Epstein-Barr virus (EBV) latent membrane protein 2A (LMP2A), expressed in EBV latency, contributes to Burkitt Lymphoma (BL) development in a murine model by acting as a constitutively active B cell receptor (BCR) mimic. Mice expressing both LMP2A and MYC transgenes (LMP2A/l-MYC) develop tumors significantly faster than mice only expressing MYC (l-MYC). Previously, we demonstrated the cell cycle inhibitor p27 Kip1 is present at significantly lower levels in LMP2A/l-MYC mice due to increased post-translational degradation. P27 Kip1 degradation can occur in the cytoplasm following phosphorylation on serine 10 (S10), or in the nucleus via the SCF Skp2 complex, which depends on Cks1. We previously demonstrated a S10A knock-in of p27 Kip1 (p27 S10A/S10A ), which prevented S10 phosphorylation, failed to significantly delay tumor onset in LMP2A/l-MYC mice. We also previously demonstrated that a Cks1 knockout partially delayed tumor onset in LMP2A/l-MYC mice, but onset was still significantly faster than in l-MYC mice. Here, we have combined both genetic manipulations in what we call p27 Super mice.

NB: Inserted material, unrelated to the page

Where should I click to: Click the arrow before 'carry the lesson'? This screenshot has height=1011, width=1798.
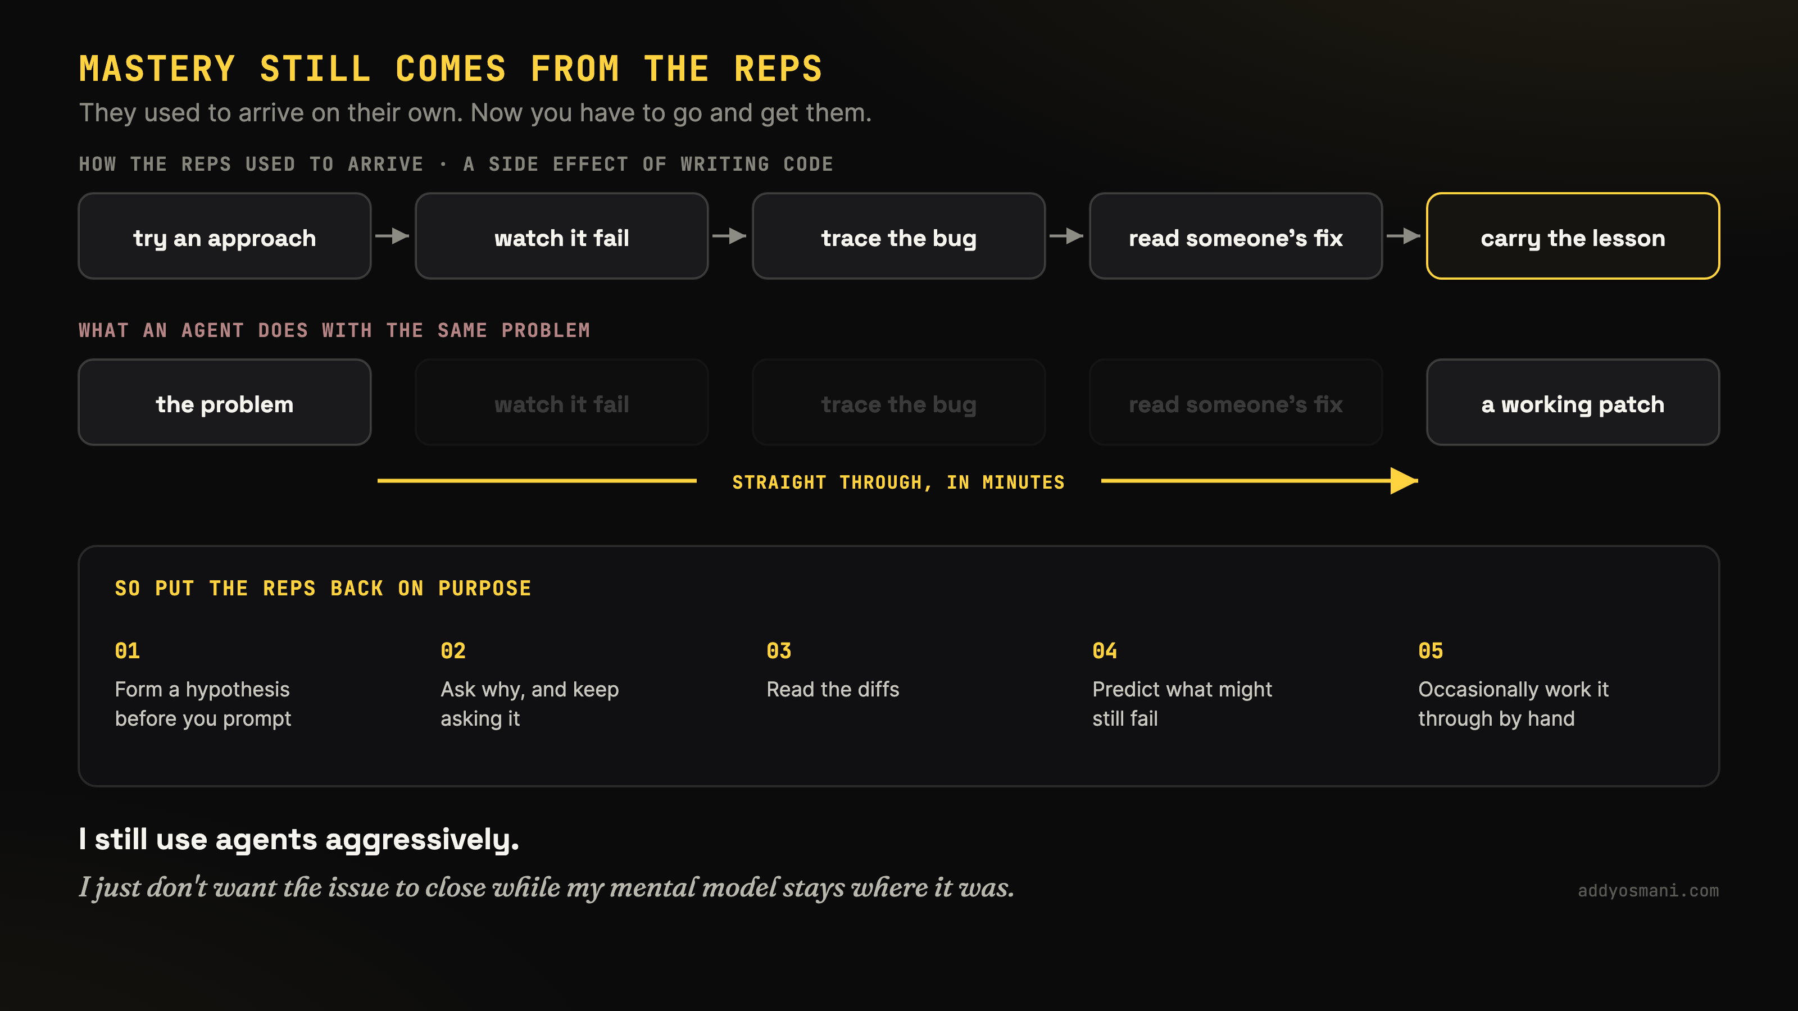pyautogui.click(x=1404, y=236)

LMP2A/l-MYC/p27 Super mice and l-MYC/p27 Super mice both displayed dramatic delays in tumor onset. Strikingly, tumor development in LMP2A/l-MYC/p27 Super mice was later than in l-MYC mice and not significantly different from l-MYC/p27 Super mice. The p27 Super genotype also normalized G 1 -S phase cell cycle progression, spleen size, and splenic architecture in LMP2A/l-MYC mice. Our results reveal both major pathways of p27 Kip1 degradation are required for the accelerated BL development driven by LMP2A in our BL model and that blocking both degradation pathways is sufficient to delay Myc-driven tumor development with or without LMP2A.